• EXERCISE INSTRUCTIONS: Copy the passage on predatory publishers starting at the words "Through snowball and" and ending after "in round 1.", but swap "patient partners" for "patient advocates".
PAGE EXTRACT below:
Post Beall’s List (and truth be told while the list was live) an agreed definition of predatory publishers (questionable publishers) is essential.  Also a good sense of their impact is  very important.  This recent open access paper is a great step in the right direction.

Through snowball and purposive sampling of targeted experts, we identified 45 noted experts in predatory journals and journalology. The international group included funders, academics and representatives of academic institutions, librarians and information scientists, policy makers, journal editors, publishers, researchers involved in studying predatory journals and legitimate journals, and patient partners. In addition, 198 authors of articles discussing predatory journals were invited to participate in round 1.
.

Results
A total of 115 individuals (107 in round 1 and 45 in rounds 2 and 3) completed the survey on predatory journals and publishers. We reached consensus on 18 items out of a total of 33 to be included in a consensus definition of predatory journals and publishers. We came to consensus on educational outreach and policy initiatives on which to focus, including the development of a single checklist to detect predatory journals and publishers, and public funding to support research in this general area. We identified technological solutions to address the problem: a ‘one-stop-shop’ website to consolidate information on the topic and a ‘predatory journal research observatory’ to identify ongoing research and analysis about predatory journals/publishers.
End of PAGE EXTRACT.
RECORDED INFORMATION below:
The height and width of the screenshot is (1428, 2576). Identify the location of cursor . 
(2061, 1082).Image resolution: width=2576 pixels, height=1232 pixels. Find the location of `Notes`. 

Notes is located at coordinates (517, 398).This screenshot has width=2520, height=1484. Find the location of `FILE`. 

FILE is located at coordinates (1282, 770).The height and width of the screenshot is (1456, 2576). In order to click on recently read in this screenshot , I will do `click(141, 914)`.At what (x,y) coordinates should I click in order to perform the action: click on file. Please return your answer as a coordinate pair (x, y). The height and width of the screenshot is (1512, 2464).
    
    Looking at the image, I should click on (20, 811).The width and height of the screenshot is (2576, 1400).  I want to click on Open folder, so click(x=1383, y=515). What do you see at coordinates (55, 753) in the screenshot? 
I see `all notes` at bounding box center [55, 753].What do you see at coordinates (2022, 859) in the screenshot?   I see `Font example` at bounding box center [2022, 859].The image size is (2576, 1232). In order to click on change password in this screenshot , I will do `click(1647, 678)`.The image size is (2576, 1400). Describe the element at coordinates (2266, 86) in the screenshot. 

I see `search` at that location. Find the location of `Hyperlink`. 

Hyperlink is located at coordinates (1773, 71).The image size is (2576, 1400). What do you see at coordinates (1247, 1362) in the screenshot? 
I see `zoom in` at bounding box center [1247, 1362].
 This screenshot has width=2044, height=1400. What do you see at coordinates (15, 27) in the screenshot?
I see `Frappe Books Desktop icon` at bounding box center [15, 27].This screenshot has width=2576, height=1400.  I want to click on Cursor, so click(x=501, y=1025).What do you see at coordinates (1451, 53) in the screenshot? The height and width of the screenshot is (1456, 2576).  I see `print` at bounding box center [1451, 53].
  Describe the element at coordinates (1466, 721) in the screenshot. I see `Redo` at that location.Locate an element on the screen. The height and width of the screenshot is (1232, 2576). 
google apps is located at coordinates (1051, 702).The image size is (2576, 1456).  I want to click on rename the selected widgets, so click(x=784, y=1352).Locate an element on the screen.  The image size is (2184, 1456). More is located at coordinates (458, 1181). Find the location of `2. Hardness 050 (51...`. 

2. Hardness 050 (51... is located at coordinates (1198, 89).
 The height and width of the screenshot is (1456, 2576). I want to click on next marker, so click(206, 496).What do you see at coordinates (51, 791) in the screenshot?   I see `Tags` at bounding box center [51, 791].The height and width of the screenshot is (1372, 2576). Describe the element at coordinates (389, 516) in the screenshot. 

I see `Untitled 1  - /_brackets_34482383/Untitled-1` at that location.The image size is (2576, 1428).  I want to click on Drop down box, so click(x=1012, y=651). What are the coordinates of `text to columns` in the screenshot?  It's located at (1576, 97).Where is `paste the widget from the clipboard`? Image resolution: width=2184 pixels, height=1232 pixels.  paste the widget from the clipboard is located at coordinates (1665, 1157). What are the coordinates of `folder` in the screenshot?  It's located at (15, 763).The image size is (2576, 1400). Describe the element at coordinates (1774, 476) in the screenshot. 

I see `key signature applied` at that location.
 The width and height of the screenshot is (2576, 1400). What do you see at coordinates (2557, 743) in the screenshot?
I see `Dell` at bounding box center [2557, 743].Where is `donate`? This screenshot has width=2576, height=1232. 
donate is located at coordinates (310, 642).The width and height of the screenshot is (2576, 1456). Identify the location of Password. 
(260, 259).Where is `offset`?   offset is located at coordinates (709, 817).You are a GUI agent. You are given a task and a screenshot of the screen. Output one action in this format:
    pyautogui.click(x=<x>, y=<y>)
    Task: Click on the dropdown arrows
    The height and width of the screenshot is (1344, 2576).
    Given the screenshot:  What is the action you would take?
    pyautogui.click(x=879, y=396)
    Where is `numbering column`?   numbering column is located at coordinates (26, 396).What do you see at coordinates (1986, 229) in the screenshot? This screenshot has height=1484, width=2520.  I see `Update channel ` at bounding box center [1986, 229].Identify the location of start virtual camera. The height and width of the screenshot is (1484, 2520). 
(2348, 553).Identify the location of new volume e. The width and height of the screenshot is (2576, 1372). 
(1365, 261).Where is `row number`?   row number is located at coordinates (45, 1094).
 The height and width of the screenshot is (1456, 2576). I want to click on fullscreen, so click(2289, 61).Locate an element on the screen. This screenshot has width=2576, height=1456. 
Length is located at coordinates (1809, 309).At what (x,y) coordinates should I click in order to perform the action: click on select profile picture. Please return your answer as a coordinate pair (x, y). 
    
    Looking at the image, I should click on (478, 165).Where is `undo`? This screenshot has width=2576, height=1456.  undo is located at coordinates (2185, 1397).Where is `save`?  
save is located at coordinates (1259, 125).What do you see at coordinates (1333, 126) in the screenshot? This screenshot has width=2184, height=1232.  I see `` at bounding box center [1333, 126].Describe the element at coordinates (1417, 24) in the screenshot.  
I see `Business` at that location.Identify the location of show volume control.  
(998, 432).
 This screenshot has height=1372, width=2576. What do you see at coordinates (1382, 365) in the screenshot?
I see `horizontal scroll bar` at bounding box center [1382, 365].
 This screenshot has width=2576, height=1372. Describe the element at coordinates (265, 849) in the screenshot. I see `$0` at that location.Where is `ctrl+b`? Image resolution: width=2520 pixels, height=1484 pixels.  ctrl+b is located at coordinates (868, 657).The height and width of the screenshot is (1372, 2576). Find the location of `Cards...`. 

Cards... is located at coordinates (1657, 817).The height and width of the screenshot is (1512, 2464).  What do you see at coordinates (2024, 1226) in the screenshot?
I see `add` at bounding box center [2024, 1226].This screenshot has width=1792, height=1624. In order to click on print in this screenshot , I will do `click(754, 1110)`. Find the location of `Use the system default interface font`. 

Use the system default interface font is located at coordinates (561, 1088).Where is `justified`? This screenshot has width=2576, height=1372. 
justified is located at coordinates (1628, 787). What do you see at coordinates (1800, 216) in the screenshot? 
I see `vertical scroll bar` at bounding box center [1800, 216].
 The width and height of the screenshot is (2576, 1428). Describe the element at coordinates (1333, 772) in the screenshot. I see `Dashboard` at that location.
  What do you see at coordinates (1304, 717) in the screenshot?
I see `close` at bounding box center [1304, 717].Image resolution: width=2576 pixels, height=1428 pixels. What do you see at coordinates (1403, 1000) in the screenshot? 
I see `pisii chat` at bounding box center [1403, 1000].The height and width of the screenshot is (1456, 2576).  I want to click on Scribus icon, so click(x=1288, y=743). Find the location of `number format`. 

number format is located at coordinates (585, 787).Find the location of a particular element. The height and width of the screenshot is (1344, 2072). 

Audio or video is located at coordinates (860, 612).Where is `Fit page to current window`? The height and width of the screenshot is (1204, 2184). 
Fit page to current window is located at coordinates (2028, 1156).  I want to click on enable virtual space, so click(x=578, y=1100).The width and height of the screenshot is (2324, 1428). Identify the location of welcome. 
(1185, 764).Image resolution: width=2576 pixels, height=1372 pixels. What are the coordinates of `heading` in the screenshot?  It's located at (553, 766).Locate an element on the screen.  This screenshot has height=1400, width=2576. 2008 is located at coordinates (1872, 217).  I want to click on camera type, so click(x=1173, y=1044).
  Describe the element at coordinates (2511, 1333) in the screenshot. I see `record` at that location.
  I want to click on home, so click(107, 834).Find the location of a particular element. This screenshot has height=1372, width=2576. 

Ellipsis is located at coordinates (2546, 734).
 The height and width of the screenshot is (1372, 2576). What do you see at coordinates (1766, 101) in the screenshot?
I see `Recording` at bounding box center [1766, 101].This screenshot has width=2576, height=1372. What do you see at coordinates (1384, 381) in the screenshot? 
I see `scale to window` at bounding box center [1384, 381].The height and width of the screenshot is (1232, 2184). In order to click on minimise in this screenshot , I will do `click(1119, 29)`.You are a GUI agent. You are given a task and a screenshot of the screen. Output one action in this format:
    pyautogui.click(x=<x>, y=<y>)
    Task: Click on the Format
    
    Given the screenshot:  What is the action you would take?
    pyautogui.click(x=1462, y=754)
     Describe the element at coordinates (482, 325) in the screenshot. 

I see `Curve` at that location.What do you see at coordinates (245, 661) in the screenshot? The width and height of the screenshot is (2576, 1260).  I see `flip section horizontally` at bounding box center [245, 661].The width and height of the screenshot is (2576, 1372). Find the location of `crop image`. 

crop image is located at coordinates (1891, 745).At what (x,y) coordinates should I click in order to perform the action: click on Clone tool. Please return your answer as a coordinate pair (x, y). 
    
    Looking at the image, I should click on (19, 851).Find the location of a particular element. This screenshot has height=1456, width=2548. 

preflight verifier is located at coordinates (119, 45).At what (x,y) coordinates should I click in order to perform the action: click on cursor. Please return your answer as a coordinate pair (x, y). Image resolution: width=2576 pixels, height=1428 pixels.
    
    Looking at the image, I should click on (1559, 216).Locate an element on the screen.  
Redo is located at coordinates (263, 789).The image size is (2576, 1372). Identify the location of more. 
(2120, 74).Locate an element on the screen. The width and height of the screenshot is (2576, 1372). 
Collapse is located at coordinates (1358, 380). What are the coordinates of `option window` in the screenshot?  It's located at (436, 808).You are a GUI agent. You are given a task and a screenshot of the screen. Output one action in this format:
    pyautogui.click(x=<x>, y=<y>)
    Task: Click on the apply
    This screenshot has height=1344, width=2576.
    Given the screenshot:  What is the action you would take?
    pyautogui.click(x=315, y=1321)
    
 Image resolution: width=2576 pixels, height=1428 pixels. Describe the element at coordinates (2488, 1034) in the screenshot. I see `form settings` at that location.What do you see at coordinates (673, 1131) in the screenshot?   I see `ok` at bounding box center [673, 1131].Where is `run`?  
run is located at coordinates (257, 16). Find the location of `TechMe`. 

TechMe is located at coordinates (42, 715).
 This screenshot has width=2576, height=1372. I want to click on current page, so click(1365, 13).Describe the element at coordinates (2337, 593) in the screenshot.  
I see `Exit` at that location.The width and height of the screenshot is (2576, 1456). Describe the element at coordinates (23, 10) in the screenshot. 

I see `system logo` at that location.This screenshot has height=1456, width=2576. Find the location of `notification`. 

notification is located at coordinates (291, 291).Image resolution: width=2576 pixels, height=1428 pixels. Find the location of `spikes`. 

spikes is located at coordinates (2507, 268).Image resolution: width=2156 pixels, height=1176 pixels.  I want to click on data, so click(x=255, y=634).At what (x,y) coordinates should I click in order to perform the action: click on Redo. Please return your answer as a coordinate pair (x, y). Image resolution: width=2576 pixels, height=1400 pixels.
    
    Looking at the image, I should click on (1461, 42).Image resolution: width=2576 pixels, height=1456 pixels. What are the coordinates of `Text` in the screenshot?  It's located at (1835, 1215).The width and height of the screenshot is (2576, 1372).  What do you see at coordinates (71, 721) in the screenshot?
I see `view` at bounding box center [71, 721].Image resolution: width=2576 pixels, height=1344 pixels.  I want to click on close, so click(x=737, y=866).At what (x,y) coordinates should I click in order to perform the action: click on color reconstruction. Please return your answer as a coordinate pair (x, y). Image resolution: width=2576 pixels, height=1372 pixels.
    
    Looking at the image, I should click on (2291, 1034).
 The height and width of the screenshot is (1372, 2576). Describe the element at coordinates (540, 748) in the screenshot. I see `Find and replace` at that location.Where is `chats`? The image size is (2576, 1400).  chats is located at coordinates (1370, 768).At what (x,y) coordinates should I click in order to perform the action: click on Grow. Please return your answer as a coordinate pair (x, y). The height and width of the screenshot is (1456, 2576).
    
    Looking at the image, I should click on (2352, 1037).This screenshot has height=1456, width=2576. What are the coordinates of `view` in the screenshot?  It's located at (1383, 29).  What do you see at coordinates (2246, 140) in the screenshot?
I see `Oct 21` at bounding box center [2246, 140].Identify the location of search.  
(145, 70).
End of RECORDED INFORMATION.
• RESULT OF THE TASK:
Through snowball and purposive sampling of targeted experts, we identified 45 noted experts in predatory journals and journalology. The international group included funders, academics and representatives of academic institutions, librarians and information scientists, policy makers, journal editors, publishers, researchers involved in studying predatory journals and legitimate journals, and patient advocates. In addition, 198 authors of articles discussing predatory journals were invited to participate in round 1.